### Directions
(a) Please return the OAS1 passage from "We performed exome" up to and including "stem cell transplantation.".
(b) According to the OAS1 passage, how many unrelated patients were analyzed?

### Exercise passage
The genetic, molecular, and cellular analysis of autoinflammatory and immunodeficiency disorders contributes to our understanding of human immunity and leads to the development of targeted therapies. Oligoadenylate synthase 1 (OAS1) is an intracellular double-stranded RNA sensor that generates the second messenger 2'-5'-oligoadenylate to activate RNaseL as a means of antiviral defense. We analyzed four unrelated patients with a polymorphic syndrome of fever, dermatitis, pulmonary alveolar proteinosis, inflammatory bowel disease, and hypogammaglobulinemia.
We performed exome and transcriptome sequencing, RNA and protein biochemistry, heterologous and autologous molecular and cellular functional analyses, cellular and serologic immune phenotyping, and allogeneic hematopoietic stem cell transplantation.

### Recorded information
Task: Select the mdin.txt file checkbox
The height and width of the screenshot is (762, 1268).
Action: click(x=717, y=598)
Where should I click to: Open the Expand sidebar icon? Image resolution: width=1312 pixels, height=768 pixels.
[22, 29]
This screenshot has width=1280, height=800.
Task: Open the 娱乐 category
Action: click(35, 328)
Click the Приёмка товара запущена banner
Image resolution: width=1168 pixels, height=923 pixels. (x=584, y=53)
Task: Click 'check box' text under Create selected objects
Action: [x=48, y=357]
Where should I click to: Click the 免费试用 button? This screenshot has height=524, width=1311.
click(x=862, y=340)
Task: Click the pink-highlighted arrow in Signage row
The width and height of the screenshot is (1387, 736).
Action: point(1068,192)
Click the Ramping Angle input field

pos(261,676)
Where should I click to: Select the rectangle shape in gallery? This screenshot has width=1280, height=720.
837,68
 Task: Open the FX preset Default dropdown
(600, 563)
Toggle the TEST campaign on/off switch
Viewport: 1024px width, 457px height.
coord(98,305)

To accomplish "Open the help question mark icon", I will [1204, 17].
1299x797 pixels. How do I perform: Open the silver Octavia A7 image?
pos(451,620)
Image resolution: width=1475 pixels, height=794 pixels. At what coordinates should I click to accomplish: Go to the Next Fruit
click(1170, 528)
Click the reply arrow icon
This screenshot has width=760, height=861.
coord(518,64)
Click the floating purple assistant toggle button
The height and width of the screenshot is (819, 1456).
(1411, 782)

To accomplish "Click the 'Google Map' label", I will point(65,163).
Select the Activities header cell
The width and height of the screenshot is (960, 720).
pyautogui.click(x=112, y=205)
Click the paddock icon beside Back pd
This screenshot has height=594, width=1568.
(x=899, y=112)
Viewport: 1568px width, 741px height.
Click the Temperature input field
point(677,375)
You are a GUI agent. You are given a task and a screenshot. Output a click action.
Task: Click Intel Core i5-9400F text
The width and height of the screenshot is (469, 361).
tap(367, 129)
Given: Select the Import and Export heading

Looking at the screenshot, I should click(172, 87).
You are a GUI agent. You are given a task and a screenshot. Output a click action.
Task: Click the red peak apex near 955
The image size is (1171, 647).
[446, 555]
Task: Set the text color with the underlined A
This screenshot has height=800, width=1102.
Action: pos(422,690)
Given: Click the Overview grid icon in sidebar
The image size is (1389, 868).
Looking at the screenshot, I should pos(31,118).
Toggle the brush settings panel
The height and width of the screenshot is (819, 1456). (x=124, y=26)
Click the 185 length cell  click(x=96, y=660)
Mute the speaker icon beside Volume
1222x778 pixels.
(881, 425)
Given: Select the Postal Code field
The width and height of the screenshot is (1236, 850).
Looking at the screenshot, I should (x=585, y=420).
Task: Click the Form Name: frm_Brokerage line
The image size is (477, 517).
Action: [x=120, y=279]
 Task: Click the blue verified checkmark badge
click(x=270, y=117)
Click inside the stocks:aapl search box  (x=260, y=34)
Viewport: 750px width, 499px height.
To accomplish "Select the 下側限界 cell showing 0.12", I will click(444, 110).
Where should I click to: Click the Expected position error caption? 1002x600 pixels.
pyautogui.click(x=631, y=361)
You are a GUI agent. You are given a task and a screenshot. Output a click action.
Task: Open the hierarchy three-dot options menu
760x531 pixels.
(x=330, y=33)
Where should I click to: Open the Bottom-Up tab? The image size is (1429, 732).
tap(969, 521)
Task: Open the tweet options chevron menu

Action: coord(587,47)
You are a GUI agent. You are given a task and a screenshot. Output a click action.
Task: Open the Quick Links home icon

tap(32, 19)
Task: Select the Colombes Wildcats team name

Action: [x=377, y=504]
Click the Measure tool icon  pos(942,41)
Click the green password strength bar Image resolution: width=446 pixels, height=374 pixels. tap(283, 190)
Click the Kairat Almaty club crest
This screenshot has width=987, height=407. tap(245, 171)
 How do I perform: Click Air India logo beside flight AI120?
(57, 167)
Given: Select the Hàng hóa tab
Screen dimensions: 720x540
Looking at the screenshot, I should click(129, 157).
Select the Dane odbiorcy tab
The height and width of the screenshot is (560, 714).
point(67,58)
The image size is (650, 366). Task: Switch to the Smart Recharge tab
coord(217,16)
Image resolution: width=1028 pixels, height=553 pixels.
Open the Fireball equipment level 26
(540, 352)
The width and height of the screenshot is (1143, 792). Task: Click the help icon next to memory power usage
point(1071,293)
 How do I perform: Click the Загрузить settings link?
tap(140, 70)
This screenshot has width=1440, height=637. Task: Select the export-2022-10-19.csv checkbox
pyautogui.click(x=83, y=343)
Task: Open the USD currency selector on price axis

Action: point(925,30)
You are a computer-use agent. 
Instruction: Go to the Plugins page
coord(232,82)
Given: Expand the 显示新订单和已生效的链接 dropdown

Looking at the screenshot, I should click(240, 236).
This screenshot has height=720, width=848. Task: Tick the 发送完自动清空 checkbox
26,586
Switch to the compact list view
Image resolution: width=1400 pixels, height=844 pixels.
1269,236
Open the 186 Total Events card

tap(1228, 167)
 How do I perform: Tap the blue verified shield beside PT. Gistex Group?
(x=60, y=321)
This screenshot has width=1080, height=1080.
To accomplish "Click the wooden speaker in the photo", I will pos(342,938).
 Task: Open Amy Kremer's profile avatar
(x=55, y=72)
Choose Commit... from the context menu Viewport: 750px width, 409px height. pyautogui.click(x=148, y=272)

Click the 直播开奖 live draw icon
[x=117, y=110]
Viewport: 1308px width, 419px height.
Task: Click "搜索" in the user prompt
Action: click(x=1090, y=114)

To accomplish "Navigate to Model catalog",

### Results of the tasks
(a)
We performed exome and transcriptome sequencing, RNA and protein biochemistry, heterologous and autologous molecular and cellular functional analyses, cellular and serologic immune phenotyping, and allogeneic hematopoietic stem cell transplantation.

(b) Four